New Aromatic Diacids Containing the Trifluoromethyl Group and their Polyamides

A series of new fluorinated, high-temperature polymers has been prepared from 1, 1, - bis( p-carboxyphenyl)-2, 2, 2-trifluoroethanol (3FOH). This diacid was synthesized by oxidation of 1, 1-di( p-tolyl)-2, 2, 2-trifluoroethanol, which was obtained from p-bromotoluene and ethyl trifluoroacetate. The 3FOH was also reacted with dimethyl sulphate to yield 1-methoxy-1, 1- bis( p-carboxyphenyl)-2, 2, 2-trifluoroethane (3FM), and with SOCl2 to produce 1-chloro-1, 1- bis( p-chloroformylphenyl)-2, 2, 2-trifluoroethane (3FCl).

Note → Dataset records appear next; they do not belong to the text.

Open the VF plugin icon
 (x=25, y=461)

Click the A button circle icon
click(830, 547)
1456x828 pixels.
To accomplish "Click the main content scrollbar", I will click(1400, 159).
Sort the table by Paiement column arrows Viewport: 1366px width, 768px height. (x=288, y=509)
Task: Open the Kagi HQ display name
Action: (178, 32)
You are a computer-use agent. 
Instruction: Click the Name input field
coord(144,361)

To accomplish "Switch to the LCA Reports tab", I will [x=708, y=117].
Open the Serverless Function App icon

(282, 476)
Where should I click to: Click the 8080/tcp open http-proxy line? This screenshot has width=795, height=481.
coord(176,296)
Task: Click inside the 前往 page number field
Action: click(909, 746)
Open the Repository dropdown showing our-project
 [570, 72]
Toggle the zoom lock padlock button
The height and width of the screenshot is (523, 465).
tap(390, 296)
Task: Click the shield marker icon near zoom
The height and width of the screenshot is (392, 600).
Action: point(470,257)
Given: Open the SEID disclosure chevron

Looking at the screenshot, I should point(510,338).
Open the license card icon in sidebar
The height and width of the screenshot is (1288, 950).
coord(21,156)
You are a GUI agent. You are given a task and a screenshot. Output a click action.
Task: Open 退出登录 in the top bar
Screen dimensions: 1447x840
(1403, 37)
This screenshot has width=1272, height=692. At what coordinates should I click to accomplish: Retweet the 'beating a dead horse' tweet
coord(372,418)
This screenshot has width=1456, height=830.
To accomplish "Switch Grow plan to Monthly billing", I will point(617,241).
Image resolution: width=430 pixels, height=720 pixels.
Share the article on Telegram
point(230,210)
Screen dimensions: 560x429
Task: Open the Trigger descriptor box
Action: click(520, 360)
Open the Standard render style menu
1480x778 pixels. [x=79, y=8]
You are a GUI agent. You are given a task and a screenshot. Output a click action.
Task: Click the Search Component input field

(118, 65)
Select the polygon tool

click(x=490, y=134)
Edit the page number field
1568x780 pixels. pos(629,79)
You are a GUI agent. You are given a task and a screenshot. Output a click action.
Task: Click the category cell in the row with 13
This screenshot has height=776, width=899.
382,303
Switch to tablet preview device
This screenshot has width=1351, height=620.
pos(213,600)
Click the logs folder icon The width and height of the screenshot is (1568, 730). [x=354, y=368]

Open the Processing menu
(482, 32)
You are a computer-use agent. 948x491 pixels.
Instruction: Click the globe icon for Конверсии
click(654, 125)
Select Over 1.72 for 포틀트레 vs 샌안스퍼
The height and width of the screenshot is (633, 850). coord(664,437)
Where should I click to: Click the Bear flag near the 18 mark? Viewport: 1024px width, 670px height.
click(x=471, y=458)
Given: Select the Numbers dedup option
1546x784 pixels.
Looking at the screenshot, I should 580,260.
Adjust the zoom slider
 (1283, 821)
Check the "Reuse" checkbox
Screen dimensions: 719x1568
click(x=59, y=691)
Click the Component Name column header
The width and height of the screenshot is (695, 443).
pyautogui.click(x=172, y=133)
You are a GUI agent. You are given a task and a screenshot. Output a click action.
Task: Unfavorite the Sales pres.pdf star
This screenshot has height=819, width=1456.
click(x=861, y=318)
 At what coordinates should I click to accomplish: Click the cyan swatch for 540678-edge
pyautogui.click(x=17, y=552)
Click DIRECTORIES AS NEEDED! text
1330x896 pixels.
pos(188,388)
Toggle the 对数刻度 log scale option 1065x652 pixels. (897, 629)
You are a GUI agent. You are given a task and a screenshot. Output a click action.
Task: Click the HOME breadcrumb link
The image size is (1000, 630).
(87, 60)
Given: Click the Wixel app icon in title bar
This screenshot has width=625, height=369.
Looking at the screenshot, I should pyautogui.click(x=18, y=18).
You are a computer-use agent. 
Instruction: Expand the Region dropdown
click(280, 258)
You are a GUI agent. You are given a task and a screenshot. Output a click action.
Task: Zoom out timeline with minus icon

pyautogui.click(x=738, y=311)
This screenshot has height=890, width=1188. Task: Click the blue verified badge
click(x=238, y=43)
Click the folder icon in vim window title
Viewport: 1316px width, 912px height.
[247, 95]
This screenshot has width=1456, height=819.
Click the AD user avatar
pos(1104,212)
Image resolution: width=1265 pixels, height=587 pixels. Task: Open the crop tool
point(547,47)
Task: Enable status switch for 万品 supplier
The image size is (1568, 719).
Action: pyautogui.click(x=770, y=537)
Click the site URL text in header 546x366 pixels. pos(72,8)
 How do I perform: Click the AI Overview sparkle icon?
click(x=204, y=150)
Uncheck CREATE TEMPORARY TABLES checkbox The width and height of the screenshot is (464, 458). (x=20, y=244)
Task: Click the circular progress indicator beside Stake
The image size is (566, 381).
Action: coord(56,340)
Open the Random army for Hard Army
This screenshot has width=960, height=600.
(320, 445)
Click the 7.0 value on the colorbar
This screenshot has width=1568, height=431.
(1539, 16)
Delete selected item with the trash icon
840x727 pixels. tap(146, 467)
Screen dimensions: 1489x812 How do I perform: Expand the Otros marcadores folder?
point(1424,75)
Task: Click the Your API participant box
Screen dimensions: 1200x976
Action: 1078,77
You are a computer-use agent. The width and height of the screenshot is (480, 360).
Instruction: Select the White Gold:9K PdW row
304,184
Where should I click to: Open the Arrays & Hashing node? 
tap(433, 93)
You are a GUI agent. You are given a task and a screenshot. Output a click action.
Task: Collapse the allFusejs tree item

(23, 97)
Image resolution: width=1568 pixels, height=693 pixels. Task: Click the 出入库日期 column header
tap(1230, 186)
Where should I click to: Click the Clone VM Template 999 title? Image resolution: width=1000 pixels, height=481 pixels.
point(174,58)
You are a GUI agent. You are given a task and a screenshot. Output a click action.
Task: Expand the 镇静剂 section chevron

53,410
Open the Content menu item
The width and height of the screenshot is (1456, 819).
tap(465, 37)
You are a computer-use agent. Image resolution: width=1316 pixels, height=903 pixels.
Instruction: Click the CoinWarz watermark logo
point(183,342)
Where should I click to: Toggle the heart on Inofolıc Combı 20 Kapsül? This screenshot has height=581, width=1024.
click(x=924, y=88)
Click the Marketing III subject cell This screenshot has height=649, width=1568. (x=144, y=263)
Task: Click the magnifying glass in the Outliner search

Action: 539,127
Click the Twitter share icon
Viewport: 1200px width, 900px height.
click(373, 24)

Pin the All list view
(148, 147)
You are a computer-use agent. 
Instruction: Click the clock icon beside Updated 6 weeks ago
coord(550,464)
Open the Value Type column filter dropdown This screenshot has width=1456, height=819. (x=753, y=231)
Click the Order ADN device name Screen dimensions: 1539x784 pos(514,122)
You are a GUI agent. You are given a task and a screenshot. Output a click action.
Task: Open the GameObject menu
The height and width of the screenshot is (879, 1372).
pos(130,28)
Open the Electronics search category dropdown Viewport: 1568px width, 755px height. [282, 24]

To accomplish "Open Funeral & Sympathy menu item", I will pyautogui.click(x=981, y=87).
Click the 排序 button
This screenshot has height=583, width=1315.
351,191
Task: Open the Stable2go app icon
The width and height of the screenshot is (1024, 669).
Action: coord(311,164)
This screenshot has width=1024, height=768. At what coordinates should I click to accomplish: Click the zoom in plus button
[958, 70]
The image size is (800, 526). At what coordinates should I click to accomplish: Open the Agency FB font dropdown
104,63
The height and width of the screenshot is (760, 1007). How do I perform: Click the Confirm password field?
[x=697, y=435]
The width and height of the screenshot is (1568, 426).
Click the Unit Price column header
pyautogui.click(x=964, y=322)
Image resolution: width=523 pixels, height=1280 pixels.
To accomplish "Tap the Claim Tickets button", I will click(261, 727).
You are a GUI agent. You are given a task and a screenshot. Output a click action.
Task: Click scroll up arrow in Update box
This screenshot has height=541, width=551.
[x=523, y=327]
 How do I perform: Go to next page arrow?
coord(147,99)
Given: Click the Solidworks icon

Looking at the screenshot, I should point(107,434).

These two diacids, as the acid chlorides, were polymerized with six aromatic and four aliphatic diamines to produce polyamides which had viscosities ranging from 0.32 to 1.52 dl g−1, thermal stabilities up to 518 °C in nitrogen and glass transition temperatures from 165 °C to 337 °C. The dielectric constants of these polyamides ranged from 2.64 to 2.99. The 3FM- and 3FCl-containing polyamides were compared with the 6F (hexafluoroisopropylidene) analogues and found to be somewhat less thermally stable and had equal or lower Tgs.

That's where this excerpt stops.